/---

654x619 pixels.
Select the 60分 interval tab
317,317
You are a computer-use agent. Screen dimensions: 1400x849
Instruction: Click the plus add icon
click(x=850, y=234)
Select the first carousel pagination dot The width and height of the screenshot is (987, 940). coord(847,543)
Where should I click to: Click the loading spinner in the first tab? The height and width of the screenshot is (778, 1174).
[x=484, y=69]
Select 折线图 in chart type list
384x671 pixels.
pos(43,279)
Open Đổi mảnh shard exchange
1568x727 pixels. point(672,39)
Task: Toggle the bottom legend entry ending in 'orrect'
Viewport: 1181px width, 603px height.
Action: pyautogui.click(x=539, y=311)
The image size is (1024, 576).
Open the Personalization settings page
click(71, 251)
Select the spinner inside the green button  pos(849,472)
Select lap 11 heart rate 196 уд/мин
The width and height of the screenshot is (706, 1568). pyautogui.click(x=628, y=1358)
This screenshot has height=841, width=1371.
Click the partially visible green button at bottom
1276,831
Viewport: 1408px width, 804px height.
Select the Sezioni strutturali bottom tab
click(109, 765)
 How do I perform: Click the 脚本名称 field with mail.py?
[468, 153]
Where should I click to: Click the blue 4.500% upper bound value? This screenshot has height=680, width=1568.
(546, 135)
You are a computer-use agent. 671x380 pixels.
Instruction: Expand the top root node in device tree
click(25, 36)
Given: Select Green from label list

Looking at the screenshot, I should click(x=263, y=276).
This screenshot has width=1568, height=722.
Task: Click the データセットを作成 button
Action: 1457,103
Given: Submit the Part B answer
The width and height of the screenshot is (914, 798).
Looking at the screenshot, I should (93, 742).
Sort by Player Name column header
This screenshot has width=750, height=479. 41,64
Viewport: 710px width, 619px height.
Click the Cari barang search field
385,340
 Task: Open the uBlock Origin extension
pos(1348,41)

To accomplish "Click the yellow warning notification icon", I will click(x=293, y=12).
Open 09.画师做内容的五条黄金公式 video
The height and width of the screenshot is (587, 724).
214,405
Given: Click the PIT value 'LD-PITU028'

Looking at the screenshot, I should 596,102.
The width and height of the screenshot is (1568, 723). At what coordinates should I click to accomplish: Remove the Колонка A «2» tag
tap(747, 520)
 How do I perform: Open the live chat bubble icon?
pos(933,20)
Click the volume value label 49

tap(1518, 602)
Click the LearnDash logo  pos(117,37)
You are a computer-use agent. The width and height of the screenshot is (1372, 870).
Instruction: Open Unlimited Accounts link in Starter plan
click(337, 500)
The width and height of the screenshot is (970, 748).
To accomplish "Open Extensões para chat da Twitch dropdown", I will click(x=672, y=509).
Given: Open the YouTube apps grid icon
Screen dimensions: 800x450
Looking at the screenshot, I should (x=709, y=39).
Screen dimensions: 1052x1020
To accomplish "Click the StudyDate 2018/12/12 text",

\---

» **WORK INSTRUCTIONS**:
Please restate the material above, word for word and in full.

» **OUTPUT OF THE TASK**:
654x619 pixels.
Select the 60分 interval tab
317,317
You are a computer-use agent. Screen dimensions: 1400x849
Instruction: Click the plus add icon
click(x=850, y=234)
Select the first carousel pagination dot The width and height of the screenshot is (987, 940). coord(847,543)
Where should I click to: Click the loading spinner in the first tab? The height and width of the screenshot is (778, 1174).
[x=484, y=69]
Select 折线图 in chart type list
384x671 pixels.
pos(43,279)
Open Đổi mảnh shard exchange
1568x727 pixels. point(672,39)
Task: Toggle the bottom legend entry ending in 'orrect'
Viewport: 1181px width, 603px height.
Action: pyautogui.click(x=539, y=311)
The image size is (1024, 576).
Open the Personalization settings page
click(71, 251)
Select the spinner inside the green button  pos(849,472)
Select lap 11 heart rate 196 уд/мин
The width and height of the screenshot is (706, 1568). pyautogui.click(x=628, y=1358)
This screenshot has height=841, width=1371.
Click the partially visible green button at bottom
1276,831
Viewport: 1408px width, 804px height.
Select the Sezioni strutturali bottom tab
click(109, 765)
 How do I perform: Click the 脚本名称 field with mail.py?
[468, 153]
Where should I click to: Click the blue 4.500% upper bound value? This screenshot has height=680, width=1568.
(546, 135)
You are a computer-use agent. 671x380 pixels.
Instruction: Expand the top root node in device tree
click(25, 36)
Given: Select Green from label list

Looking at the screenshot, I should click(x=263, y=276).
This screenshot has width=1568, height=722.
Task: Click the データセットを作成 button
Action: 1457,103
Given: Submit the Part B answer
The width and height of the screenshot is (914, 798).
Looking at the screenshot, I should (93, 742).
Sort by Player Name column header
This screenshot has width=750, height=479. 41,64
Viewport: 710px width, 619px height.
Click the Cari barang search field
385,340
 Task: Open the uBlock Origin extension
pos(1348,41)

To accomplish "Click the yellow warning notification icon", I will click(x=293, y=12).
Open 09.画师做内容的五条黄金公式 video
The height and width of the screenshot is (587, 724).
214,405
Given: Click the PIT value 'LD-PITU028'

Looking at the screenshot, I should 596,102.
The width and height of the screenshot is (1568, 723). At what coordinates should I click to accomplish: Remove the Колонка A «2» tag
tap(747, 520)
 How do I perform: Open the live chat bubble icon?
pos(933,20)
Click the volume value label 49

tap(1518, 602)
Click the LearnDash logo  pos(117,37)
You are a computer-use agent. The width and height of the screenshot is (1372, 870).
Instruction: Open Unlimited Accounts link in Starter plan
click(337, 500)
The width and height of the screenshot is (970, 748).
To accomplish "Open Extensões para chat da Twitch dropdown", I will click(x=672, y=509).
Given: Open the YouTube apps grid icon
Screen dimensions: 800x450
Looking at the screenshot, I should (x=709, y=39).
Screen dimensions: 1052x1020
To accomplish "Click the StudyDate 2018/12/12 text",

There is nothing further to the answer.